ABOUT THIS EXERCISE
Lines from the material below that hold the string "will" are what is needed; copy each of them.

DATA SUPPLIED
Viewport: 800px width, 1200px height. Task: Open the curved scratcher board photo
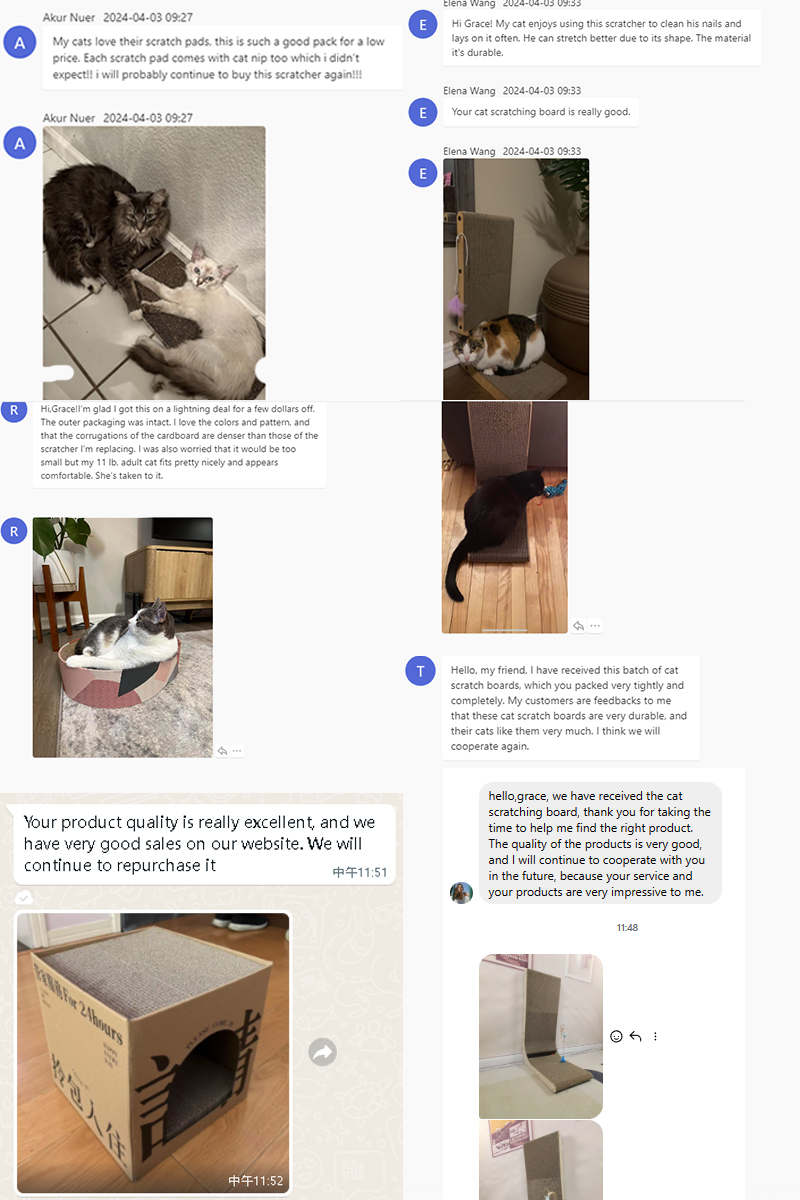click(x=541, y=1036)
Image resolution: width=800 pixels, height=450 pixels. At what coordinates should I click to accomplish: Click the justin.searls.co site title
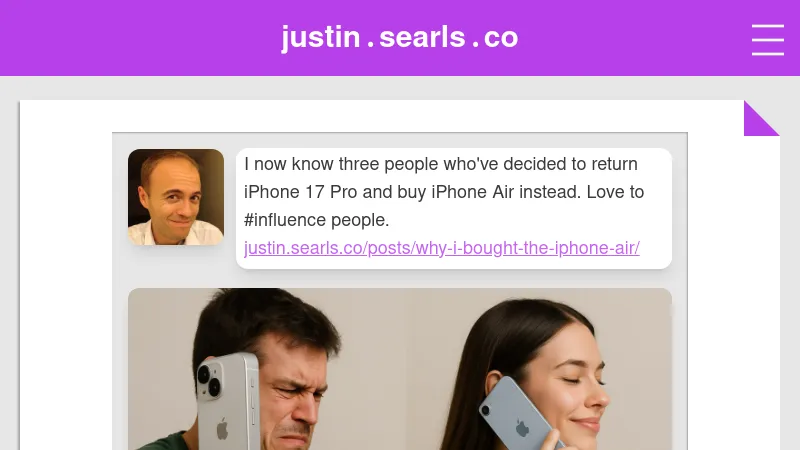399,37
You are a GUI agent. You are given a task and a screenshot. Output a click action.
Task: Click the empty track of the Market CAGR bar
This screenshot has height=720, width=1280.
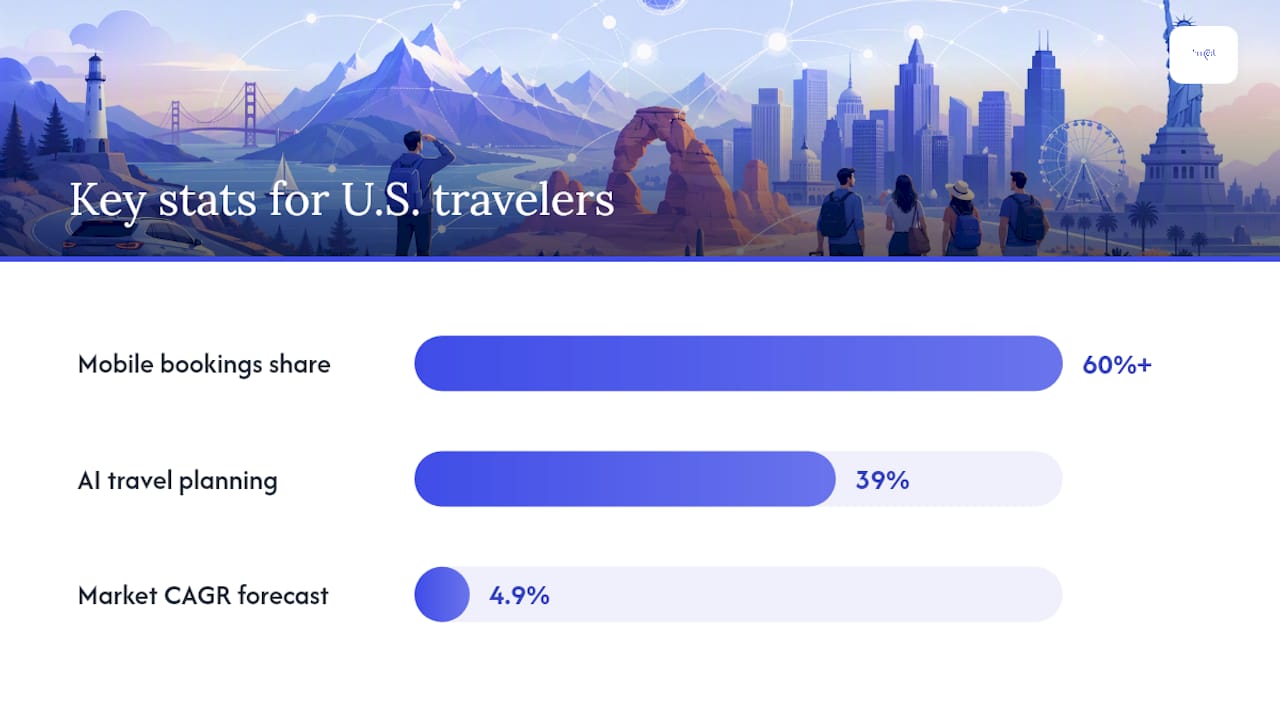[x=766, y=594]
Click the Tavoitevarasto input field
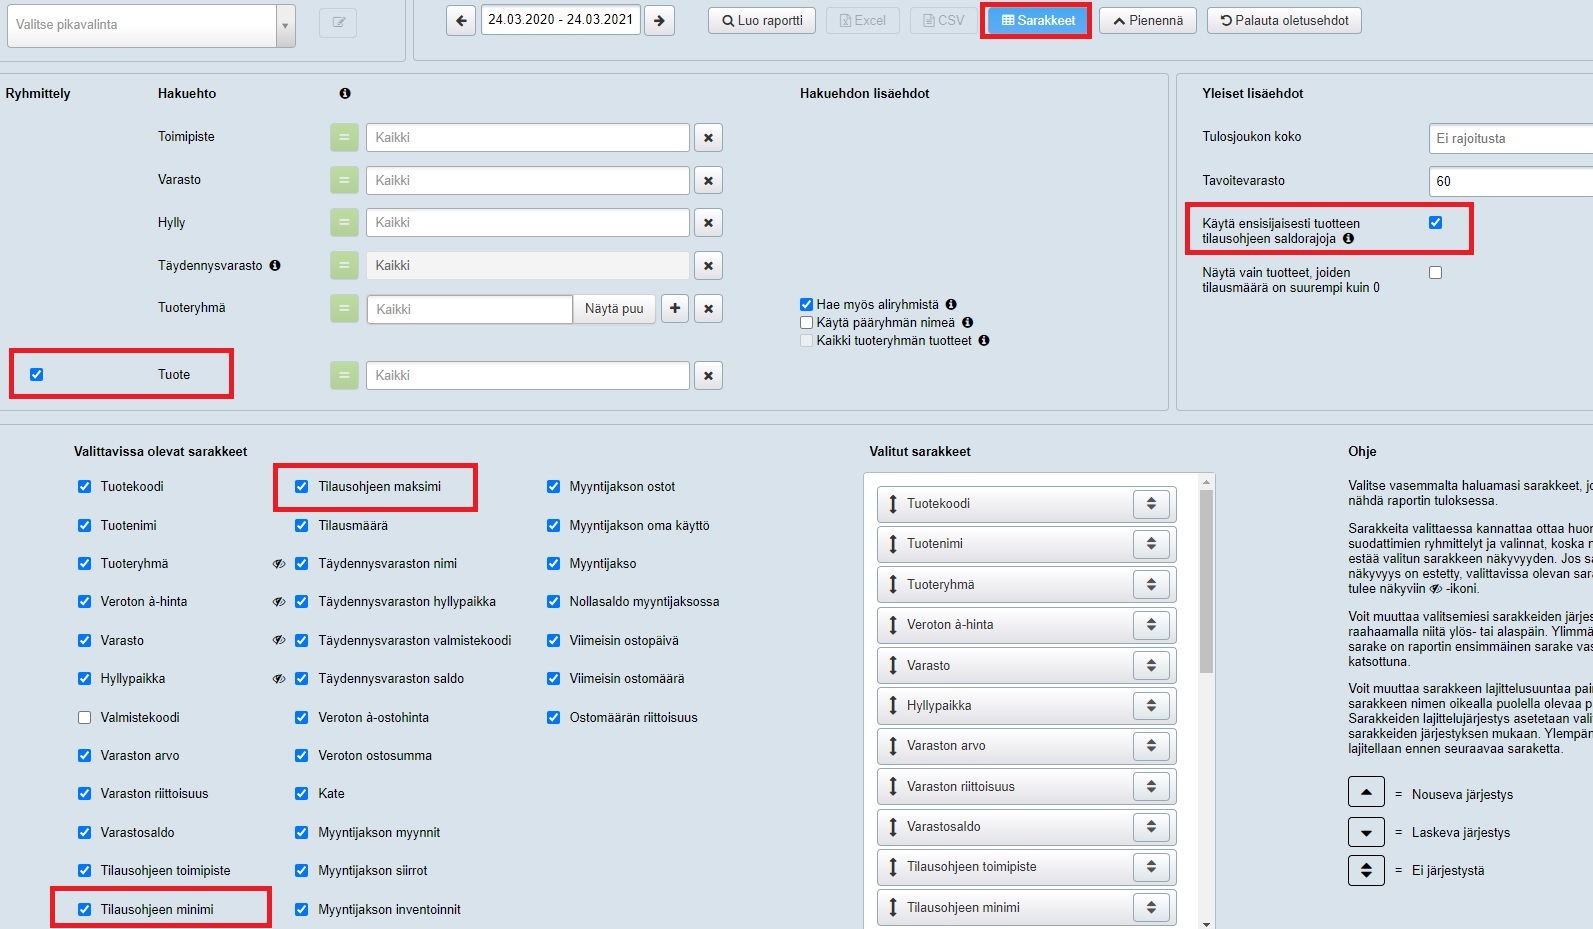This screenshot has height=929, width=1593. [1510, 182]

* * *

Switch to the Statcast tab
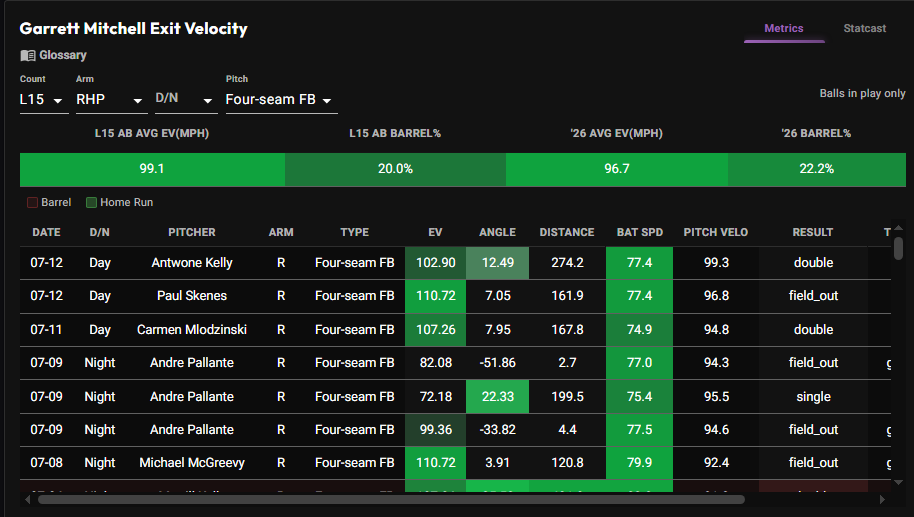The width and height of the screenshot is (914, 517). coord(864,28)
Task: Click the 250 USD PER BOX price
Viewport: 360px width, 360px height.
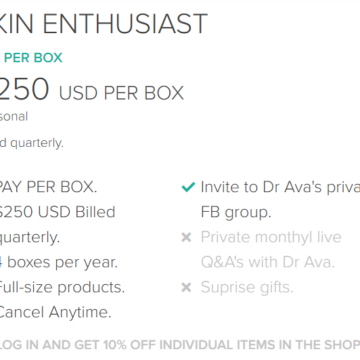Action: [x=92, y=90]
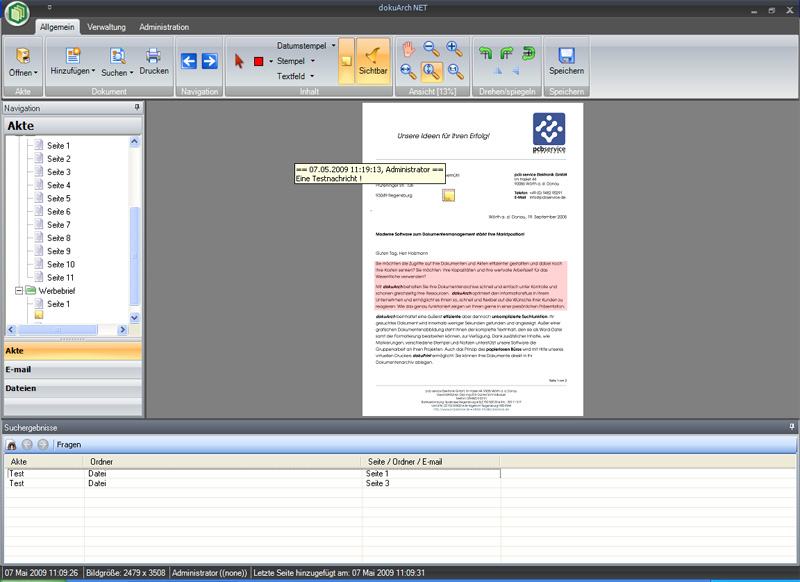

---

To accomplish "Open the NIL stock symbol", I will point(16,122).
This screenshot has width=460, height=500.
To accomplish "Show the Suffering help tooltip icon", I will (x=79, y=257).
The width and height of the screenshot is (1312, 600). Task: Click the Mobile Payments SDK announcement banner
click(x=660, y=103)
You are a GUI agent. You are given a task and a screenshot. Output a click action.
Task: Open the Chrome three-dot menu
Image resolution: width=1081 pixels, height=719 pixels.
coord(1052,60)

TASK OUTPUT
To accomplish "Open the NIL stock symbol", I will point(16,122).
To accomplish "Show the Suffering help tooltip icon", I will (x=79, y=257).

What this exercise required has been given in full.